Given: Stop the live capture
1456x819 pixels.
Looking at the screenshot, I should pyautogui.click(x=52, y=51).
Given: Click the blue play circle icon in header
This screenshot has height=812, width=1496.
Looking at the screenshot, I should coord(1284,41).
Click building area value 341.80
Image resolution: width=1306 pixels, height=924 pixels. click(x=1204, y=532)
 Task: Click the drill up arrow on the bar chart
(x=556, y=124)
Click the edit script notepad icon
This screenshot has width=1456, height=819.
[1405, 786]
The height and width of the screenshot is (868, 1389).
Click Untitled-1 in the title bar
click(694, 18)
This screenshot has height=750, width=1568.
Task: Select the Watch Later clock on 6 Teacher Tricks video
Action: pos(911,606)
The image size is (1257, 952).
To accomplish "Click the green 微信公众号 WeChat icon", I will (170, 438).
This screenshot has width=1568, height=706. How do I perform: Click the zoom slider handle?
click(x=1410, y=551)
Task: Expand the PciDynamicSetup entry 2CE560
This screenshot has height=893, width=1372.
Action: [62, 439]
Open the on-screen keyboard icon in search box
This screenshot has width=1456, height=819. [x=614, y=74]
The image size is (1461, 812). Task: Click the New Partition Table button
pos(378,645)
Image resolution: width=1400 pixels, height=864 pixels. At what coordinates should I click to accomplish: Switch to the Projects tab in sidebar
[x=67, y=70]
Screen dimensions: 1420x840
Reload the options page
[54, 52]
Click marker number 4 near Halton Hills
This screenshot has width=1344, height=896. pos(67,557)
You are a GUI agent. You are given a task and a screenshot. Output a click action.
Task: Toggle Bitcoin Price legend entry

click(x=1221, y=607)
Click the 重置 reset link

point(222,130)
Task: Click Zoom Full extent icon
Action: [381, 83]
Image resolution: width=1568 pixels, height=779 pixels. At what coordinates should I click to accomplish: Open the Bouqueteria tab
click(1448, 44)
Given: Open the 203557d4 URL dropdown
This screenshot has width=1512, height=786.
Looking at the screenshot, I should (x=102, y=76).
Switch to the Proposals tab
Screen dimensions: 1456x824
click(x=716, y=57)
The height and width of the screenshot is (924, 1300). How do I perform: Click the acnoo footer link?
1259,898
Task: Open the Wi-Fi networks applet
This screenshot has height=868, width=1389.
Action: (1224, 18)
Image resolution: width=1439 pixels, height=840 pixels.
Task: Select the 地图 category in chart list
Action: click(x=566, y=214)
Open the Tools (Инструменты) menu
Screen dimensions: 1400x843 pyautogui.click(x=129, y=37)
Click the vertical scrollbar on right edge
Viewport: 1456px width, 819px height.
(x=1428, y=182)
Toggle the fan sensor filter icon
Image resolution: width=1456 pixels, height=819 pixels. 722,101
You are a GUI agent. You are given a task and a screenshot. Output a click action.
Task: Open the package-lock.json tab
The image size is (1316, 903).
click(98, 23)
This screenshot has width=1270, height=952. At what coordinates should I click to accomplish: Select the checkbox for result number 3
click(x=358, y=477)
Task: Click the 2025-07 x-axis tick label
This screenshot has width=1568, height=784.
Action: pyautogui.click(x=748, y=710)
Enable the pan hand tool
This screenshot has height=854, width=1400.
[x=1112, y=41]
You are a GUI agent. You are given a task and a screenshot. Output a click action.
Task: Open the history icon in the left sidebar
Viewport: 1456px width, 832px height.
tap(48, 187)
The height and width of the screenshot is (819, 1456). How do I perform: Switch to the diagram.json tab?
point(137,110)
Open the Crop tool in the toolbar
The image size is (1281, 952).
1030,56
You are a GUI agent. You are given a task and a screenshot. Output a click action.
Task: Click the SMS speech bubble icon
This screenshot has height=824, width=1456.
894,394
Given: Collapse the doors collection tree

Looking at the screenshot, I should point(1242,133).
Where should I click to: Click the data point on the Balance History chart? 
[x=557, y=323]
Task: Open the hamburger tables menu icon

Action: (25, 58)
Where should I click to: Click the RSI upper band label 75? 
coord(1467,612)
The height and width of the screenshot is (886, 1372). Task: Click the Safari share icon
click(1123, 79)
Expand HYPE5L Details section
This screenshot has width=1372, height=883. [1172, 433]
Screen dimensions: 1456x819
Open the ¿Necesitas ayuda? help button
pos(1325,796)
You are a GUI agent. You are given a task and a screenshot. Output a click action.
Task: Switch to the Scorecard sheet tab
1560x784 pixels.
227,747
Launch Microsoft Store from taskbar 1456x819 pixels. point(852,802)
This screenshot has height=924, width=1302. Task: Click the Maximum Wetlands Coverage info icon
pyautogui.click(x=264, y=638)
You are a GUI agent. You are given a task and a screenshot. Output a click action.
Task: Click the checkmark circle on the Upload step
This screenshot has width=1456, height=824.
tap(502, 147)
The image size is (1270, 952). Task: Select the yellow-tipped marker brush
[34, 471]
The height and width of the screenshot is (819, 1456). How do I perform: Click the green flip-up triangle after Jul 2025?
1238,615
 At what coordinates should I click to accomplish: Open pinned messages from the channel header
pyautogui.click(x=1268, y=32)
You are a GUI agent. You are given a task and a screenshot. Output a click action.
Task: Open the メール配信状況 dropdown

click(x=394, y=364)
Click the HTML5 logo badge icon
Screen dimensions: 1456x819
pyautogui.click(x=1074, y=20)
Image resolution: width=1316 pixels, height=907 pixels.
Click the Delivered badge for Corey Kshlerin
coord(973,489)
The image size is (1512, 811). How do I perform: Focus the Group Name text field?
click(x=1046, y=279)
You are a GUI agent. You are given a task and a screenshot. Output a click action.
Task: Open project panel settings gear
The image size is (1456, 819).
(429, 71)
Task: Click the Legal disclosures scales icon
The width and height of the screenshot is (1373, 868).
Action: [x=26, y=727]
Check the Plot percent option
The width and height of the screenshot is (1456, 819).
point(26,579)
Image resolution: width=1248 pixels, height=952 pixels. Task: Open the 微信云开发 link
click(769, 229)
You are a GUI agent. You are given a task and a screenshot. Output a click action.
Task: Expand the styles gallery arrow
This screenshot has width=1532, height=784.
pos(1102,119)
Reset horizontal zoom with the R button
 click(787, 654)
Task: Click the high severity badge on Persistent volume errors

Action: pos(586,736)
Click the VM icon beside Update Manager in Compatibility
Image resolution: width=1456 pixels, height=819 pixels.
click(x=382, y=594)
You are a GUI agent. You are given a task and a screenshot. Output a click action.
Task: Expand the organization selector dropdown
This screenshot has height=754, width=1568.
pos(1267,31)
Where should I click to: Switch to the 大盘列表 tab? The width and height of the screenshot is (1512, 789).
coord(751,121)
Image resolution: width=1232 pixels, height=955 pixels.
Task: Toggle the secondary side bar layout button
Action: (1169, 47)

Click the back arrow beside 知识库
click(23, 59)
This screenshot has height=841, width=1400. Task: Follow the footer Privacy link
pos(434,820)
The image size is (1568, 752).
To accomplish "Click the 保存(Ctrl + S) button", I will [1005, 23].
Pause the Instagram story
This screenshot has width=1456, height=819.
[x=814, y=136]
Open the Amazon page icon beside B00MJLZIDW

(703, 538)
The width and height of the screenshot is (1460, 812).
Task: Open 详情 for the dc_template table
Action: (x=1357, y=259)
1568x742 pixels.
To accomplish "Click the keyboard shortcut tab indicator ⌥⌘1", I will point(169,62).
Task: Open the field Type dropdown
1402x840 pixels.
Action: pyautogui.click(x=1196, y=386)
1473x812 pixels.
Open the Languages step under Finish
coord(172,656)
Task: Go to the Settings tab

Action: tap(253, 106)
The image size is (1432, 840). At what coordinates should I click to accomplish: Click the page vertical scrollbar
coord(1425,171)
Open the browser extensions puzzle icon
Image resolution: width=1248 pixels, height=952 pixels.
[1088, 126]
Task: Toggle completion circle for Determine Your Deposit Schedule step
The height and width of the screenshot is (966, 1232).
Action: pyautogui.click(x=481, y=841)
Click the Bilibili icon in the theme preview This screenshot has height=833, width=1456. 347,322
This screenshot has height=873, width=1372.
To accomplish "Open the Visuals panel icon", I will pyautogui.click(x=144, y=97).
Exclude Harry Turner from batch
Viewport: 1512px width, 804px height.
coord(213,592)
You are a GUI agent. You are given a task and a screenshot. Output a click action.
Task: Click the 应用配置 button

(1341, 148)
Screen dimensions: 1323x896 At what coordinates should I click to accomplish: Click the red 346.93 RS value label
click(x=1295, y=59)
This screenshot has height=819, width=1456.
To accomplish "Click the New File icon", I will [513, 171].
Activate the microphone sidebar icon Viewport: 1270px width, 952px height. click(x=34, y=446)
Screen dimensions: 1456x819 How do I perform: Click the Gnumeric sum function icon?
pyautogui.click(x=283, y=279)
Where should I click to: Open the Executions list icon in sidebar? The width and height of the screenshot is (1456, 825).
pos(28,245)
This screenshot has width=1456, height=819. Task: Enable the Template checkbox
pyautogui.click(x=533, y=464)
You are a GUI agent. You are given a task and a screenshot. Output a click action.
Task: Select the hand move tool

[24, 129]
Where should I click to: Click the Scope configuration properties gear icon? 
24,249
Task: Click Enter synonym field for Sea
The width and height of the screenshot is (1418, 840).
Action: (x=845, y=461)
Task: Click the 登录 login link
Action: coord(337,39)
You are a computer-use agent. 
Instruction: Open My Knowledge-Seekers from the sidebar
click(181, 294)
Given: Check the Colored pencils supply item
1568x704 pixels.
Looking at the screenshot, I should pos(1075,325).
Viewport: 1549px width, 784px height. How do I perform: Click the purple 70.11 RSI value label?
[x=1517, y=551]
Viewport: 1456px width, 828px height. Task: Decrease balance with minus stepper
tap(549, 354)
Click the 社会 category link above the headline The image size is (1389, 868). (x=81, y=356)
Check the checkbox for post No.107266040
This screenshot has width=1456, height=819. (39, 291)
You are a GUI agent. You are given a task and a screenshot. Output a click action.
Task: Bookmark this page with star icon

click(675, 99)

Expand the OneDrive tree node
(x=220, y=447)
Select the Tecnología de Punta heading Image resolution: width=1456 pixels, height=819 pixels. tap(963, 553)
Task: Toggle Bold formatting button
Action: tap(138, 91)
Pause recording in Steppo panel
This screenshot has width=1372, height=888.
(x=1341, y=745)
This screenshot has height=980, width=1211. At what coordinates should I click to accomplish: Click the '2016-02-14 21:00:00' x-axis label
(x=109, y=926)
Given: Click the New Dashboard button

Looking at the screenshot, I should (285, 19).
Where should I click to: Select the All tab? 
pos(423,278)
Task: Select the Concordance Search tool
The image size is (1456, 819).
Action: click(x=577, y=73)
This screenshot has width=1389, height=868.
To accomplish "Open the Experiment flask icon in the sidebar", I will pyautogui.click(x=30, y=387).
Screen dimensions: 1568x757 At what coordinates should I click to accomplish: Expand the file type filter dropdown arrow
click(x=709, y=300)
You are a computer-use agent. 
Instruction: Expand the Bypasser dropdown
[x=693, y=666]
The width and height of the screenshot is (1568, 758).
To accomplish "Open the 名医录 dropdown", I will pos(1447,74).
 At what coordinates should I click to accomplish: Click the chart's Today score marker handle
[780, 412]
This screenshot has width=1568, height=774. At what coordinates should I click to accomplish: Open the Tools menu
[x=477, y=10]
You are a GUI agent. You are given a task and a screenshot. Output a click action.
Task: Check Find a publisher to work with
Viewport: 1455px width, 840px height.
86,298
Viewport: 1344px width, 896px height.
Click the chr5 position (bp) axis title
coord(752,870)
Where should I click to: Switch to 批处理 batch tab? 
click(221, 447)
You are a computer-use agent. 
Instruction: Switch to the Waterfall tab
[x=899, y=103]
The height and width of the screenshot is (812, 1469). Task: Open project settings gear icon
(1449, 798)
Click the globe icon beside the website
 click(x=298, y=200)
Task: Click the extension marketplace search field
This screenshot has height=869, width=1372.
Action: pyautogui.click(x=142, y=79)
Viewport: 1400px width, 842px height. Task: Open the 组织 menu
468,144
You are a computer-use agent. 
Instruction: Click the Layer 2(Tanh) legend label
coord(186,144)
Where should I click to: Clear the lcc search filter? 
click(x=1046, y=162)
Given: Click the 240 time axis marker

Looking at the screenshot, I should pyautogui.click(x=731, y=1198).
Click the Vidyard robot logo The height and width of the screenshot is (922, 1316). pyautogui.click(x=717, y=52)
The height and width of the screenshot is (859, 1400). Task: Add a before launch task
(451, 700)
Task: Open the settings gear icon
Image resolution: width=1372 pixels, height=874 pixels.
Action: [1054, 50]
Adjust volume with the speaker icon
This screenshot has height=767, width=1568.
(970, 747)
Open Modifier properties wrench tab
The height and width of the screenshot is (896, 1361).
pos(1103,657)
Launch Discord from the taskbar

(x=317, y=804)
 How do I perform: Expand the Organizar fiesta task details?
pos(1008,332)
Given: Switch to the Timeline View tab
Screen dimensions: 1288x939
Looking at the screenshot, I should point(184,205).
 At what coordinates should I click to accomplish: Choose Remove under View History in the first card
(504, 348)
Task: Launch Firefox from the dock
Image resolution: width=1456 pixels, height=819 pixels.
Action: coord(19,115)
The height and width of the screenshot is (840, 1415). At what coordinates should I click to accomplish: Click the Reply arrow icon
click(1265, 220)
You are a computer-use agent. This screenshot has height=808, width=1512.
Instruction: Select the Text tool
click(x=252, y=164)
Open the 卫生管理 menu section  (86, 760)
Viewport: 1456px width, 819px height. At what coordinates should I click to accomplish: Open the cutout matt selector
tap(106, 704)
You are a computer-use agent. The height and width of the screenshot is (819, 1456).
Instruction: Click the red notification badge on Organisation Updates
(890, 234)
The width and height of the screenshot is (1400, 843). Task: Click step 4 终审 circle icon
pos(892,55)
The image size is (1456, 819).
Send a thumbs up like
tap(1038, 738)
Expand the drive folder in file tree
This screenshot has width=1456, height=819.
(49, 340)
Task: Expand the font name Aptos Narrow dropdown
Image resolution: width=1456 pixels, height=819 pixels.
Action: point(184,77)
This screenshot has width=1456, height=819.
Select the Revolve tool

════

Exercise prompt
Return all lines of the material above in which the word "logo" occurs.

Answer for the task
Click the HTML5 logo badge icon
Click the Vidyard robot logo The height and width of the screenshot is (922, 1316). pyautogui.click(x=717, y=52)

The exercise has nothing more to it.